Collected data entries:
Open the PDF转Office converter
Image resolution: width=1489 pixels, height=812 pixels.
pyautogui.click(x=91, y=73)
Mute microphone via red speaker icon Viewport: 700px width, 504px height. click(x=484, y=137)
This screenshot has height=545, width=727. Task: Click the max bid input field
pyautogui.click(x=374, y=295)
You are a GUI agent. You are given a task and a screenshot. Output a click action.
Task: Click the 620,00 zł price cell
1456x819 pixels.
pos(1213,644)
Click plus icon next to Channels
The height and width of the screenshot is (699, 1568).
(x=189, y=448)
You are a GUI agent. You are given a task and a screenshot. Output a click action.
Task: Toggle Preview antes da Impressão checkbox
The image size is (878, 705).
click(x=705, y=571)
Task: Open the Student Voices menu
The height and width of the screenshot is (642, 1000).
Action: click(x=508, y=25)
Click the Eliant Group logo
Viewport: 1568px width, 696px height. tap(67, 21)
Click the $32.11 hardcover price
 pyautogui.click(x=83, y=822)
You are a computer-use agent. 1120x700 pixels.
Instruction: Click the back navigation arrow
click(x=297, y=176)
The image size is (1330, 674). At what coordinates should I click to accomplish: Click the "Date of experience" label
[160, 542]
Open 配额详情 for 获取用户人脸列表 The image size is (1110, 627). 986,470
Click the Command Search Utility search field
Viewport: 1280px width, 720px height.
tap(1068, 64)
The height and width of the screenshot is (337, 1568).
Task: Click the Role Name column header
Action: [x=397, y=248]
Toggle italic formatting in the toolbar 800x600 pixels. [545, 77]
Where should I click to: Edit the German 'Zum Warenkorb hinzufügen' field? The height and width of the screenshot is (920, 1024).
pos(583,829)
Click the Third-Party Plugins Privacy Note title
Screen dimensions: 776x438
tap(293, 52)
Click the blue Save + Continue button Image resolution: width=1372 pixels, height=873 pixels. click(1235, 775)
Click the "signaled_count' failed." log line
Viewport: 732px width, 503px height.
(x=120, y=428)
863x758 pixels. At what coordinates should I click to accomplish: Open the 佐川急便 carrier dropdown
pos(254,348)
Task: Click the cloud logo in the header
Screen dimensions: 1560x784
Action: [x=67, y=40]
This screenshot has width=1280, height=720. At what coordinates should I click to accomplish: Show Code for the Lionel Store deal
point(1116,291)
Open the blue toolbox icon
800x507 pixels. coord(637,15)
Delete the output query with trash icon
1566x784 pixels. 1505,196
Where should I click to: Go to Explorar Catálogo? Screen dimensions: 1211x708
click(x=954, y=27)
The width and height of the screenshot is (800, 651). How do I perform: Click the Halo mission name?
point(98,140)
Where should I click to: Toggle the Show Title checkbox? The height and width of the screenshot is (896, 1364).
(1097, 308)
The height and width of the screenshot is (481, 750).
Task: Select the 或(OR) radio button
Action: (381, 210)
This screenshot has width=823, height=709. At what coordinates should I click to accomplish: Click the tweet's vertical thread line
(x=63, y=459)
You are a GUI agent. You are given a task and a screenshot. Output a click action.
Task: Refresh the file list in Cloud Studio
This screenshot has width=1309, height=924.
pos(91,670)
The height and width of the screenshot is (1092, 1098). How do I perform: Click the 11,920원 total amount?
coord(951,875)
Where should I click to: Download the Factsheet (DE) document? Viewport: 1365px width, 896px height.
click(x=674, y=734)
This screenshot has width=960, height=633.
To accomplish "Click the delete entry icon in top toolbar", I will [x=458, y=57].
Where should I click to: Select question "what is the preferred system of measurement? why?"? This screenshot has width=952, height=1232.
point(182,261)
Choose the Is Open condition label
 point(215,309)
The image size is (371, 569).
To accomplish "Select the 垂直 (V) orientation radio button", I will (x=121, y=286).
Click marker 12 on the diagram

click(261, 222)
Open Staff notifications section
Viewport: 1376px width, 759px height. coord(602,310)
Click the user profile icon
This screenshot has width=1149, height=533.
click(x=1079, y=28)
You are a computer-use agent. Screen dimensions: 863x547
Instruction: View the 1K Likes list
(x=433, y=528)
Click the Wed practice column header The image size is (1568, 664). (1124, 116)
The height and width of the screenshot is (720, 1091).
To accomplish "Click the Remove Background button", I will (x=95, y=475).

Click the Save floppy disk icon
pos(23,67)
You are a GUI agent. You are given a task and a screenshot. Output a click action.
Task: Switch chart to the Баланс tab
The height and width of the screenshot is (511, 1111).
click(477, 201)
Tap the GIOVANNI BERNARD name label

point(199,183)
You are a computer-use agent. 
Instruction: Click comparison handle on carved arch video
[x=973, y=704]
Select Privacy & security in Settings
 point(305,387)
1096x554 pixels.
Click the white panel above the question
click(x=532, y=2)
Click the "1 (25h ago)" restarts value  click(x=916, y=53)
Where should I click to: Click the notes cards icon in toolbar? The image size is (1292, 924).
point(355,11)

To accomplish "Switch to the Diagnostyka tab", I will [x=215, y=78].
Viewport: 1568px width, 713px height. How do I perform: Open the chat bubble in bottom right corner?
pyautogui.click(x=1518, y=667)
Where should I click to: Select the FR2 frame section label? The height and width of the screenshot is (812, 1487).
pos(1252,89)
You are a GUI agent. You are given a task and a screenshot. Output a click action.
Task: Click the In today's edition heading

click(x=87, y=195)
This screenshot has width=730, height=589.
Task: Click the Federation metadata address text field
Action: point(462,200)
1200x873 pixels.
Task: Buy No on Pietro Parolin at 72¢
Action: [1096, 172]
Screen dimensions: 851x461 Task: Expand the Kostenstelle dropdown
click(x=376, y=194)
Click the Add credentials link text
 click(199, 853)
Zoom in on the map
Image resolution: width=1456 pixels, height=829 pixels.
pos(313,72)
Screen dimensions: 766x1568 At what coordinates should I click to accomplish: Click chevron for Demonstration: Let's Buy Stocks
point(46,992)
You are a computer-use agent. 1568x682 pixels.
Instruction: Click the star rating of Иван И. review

_Problem description:_
Lines from the top of the entries through the line with "Mute microphone via" are to be transcribed exactly, and nothing more.

_Response area:_
Open the PDF转Office converter
Image resolution: width=1489 pixels, height=812 pixels.
pyautogui.click(x=91, y=73)
Mute microphone via red speaker icon Viewport: 700px width, 504px height. click(x=484, y=137)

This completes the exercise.